The Global Network Initiative (GNI) is pleased to welcome Alexander Hohfeld, Dan Arnaudo and Jen Weedon to its academic constituency as members.
Welcoming all three new members, GNI Executive Director Jason Pielemeier said, “We are thrilled to welcome Alex, Dan, and Jen to GNI. All three have focused on tracking the actors who exploit digital platforms to cause harm and working to shape governance and design around those platforms to be safer and more rights-respecting. Their diverse regional perspectives and appointments will continue to round out our understanding of tech governance.”

Alexander Hohlfeld is a digital policy researcher and consultant whose work focuses on analysing technological, regulatory, and enforcement-related developments across the digital ecosystem and their societal implications, particularly for fundamental and human rights. His work examines the intersection of platform governance, freedom of expression, and emerging regulatory frameworks shaping the digital public sphere. Through policy analysis and commentary, he explores how technological change and regulatory responses reshape the conditions for public discourse online.He holds an M.Sc. in Communication Studies and a B.A. in Political Science.

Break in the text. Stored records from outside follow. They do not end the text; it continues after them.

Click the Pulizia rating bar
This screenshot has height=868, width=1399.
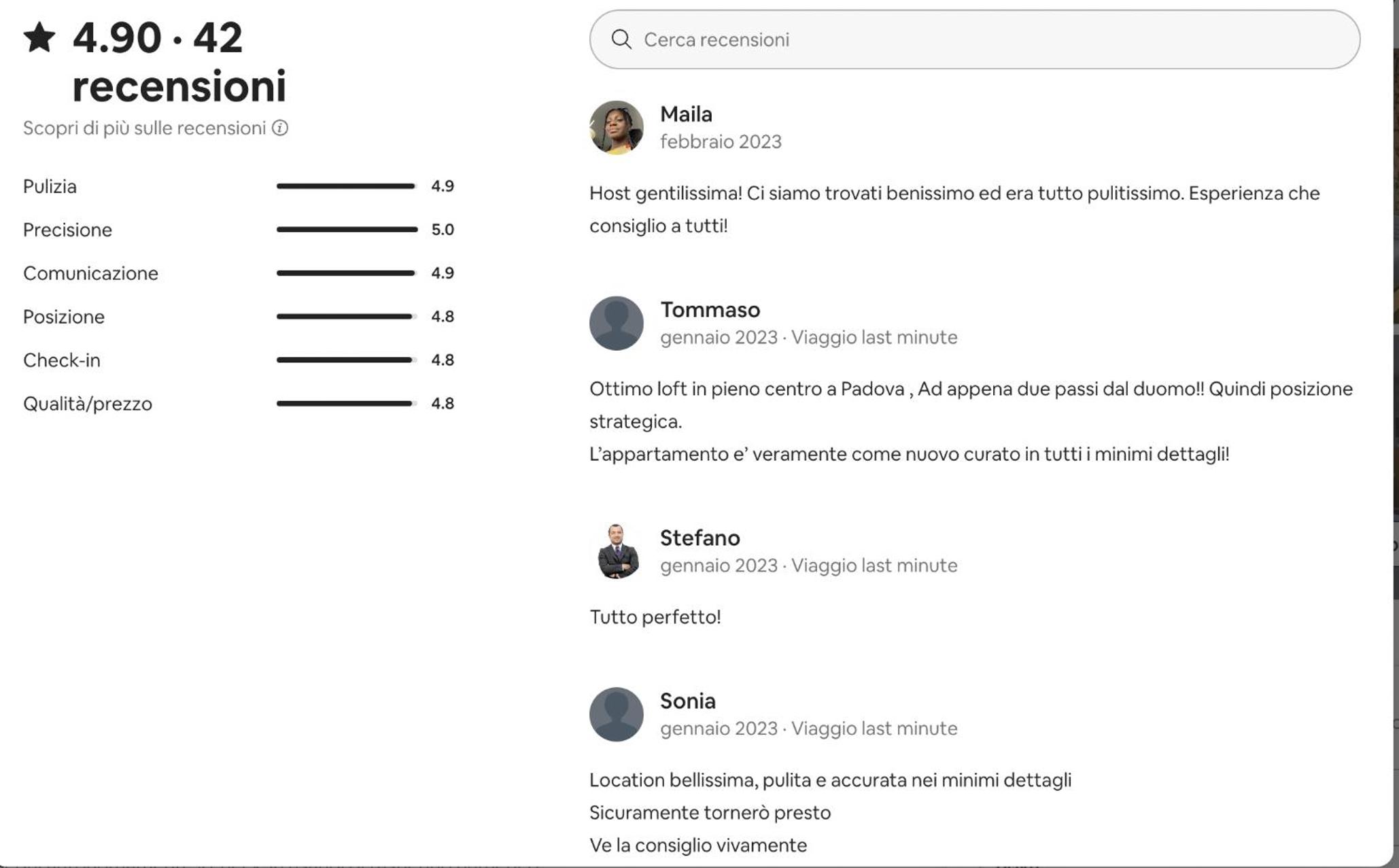(x=347, y=186)
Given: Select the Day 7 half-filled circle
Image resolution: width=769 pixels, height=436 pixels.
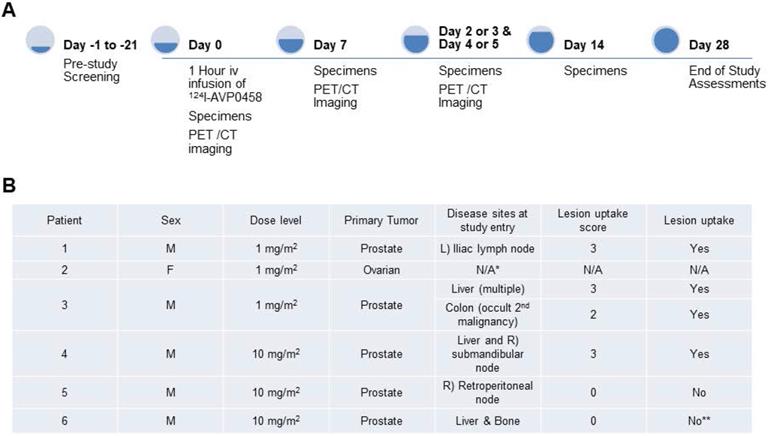Looking at the screenshot, I should coord(290,40).
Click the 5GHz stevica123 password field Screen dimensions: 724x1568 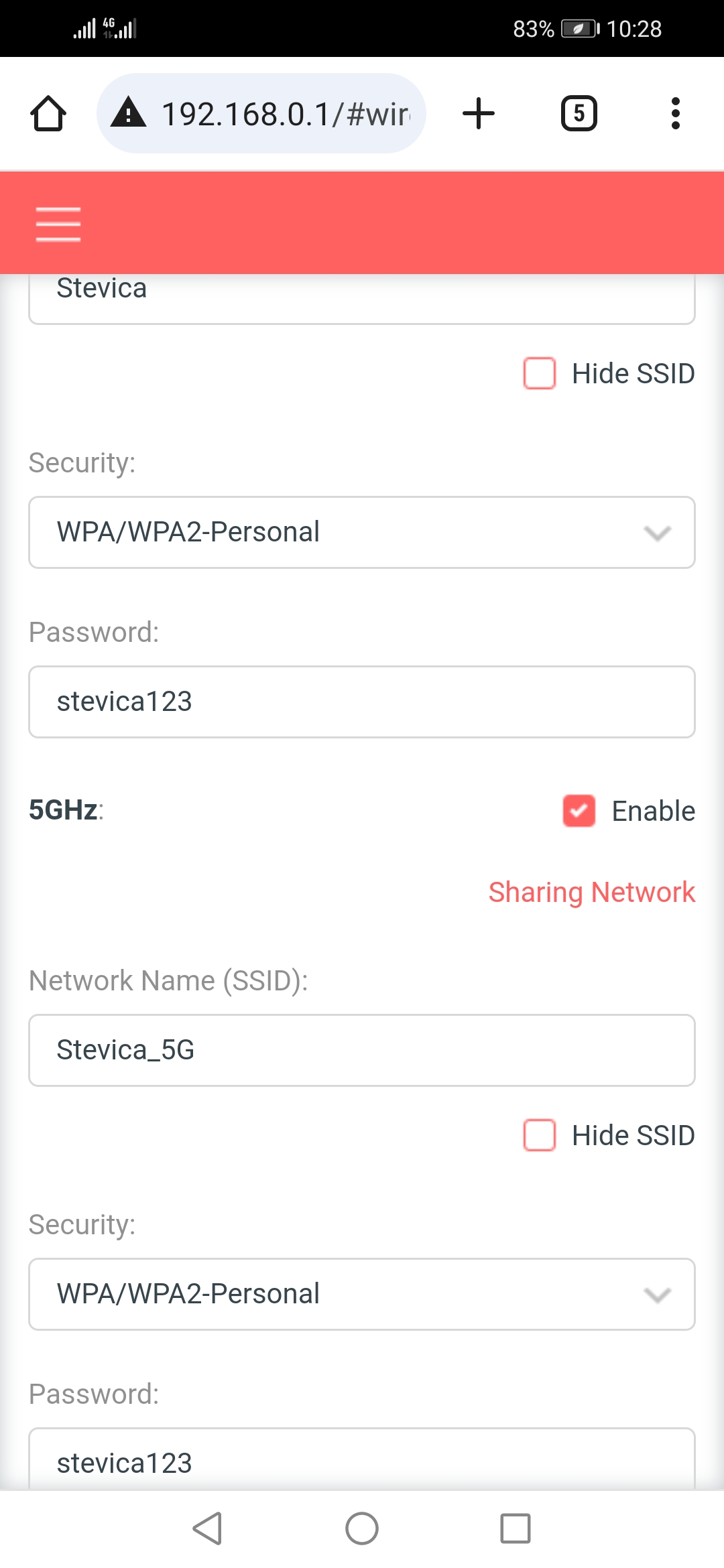362,1461
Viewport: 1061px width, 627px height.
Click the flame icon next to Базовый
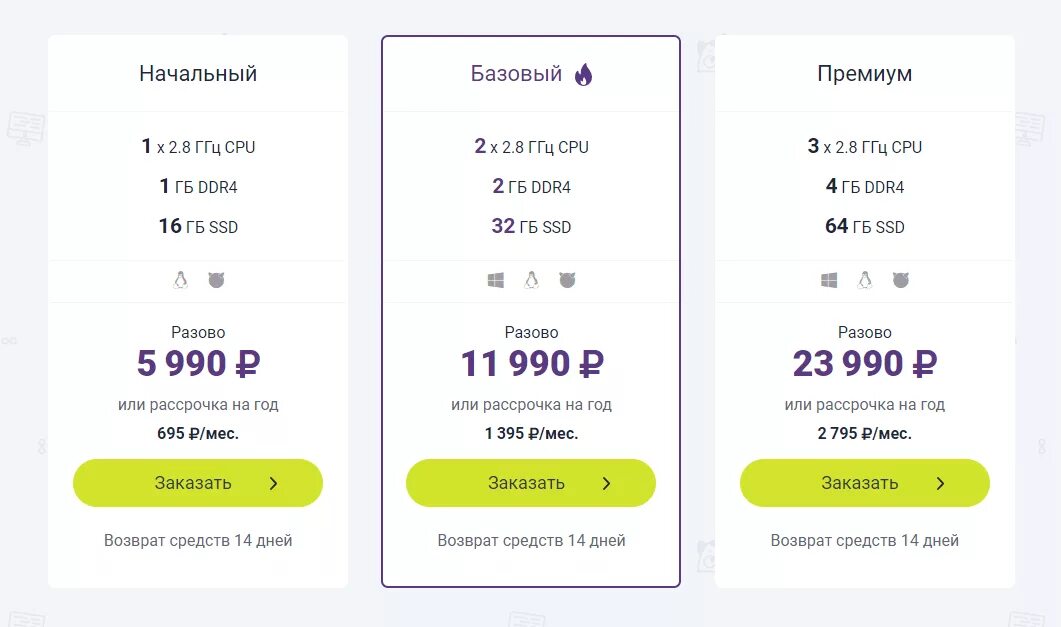click(x=584, y=74)
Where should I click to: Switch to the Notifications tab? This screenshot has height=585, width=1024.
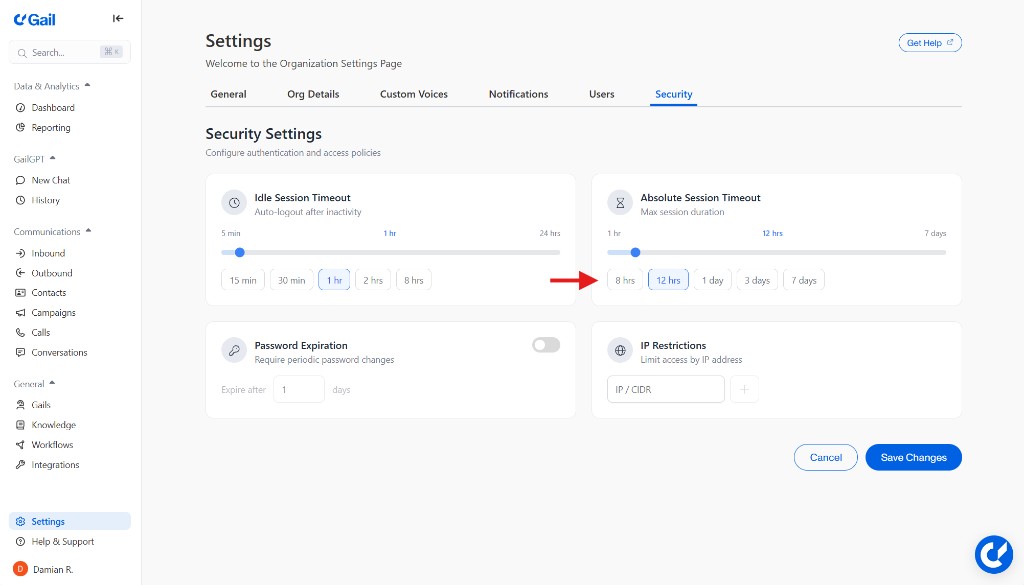click(518, 94)
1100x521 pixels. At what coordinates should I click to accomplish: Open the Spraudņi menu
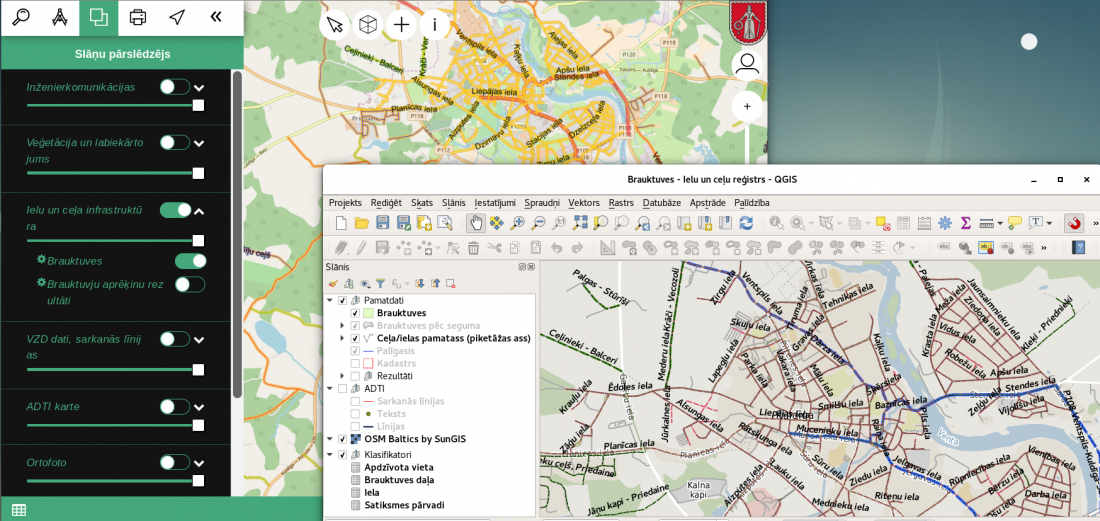542,203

“GNI’s multistakeholder forum serves as an important bulwark for freedom of expression and privacy in the tech sector, fostering dialogue, shared learning, and accountability among companies, civil society, academics, and investors. By bringing together actors from across the digital ecosystem, it creates a space where complex challenges surrounding digital governance and fundamental rights can be addressed in a constructive and collaborative way. It is a great honour to contribute to this mission.” said Alexander Hohlfeld
Dan Arnaudo is currently a Senior Research Fellow at the Getulio Vargas Foundation’s School of Communications in Rio and a Cybersecurity Fellow with the University of Washington. He is also a Senior Advisor with the BBC Media Action group developing new programming and networks, and has also consulted with a wide range of organizations on information and technology issues, including the International Foundation for Electoral Systems, the Carnegie Endowment, NYU and NASA. For eight years, he led the National Democratic Institute’s initiative on information integrity (Info/tegrity) as well as its work to build a collective of democracy supporting organizations to engage with tech companies, the Design 4 Democracy (D4D) Coalition, and also led its membership application in GNI. He managed NDI’s engagement as well as its broader approach to the tech industry.
He has dual masters degrees with the University of Washington’s Information School, and the Jackson School of International Studies, where his thesis and capstone work focused on Brazil’s model of Internet governance, including the application of the Marco Civil da Internet, its Internet Bill of Rights, as well as its Internet Steering Committee (CGI) and other laws, policies and initiatives. He has developed research, blogs, traditional media and an online profile to study and explain digital rights, information and media literacy, tech accountability and internet governance issues to a global audience. In 2017, he developed cutting edge research with the Oxford Internet Institute on Computational Propaganda in Brazil.
“I am excited to rejoin GNI in an independent capacity to explore the impact of new information technologies on democracy and human rights globally. Artificial intelligence, social media and other complex algorithmically driven systems are transforming our world, placing GNI and its membership at the heart of these debates on evolving technology, networks, and policies. I am eager to contribute my experience and perspective to help build a world that is more open, transparent, rights respecting and democratic for all.” said Dan Arnaudo.
Jen Weedon is a Researcher and Lecturer at Columbia University’s School of International and Public Affairs, where she co-teaches Foundations of Online Trust & Safety and conducts research on AI accountability, red teaming methodologies, and public interest AI. She is also a Founding Fellow of the Integrity Institute and a member of the Trust and Safety Teaching Consortium. Her current work focuses on evaluating the quality and integrity of AI-generated content and developing shared frameworks across research, civil society, and industry.
Previously, she spent over 15 years in platform governance and threat intelligence. At Niantic Labs, she led Red Teaming & Safety by Design efforts. At Meta, she worked on countering influence operations and protecting vulnerable users. Earlier, at Mandiant/FireEye, she authored influential reports on state-sponsored cyber threats.
Reflecting on her joining GNI, Ms. Weedon said, “One of the clearest lessons from years of tracking bad actors is that platform harms are rarely just an enforcement challenge: they’re a design challenge, too. GNI’s accountability framework takes both seriously, asking not just whether companies respond to harms, but whether they’re building and refining systems capable of preventing them. That’s the question I’ve structured my career around, and I’m excited to bring that lens to GNI’s work.”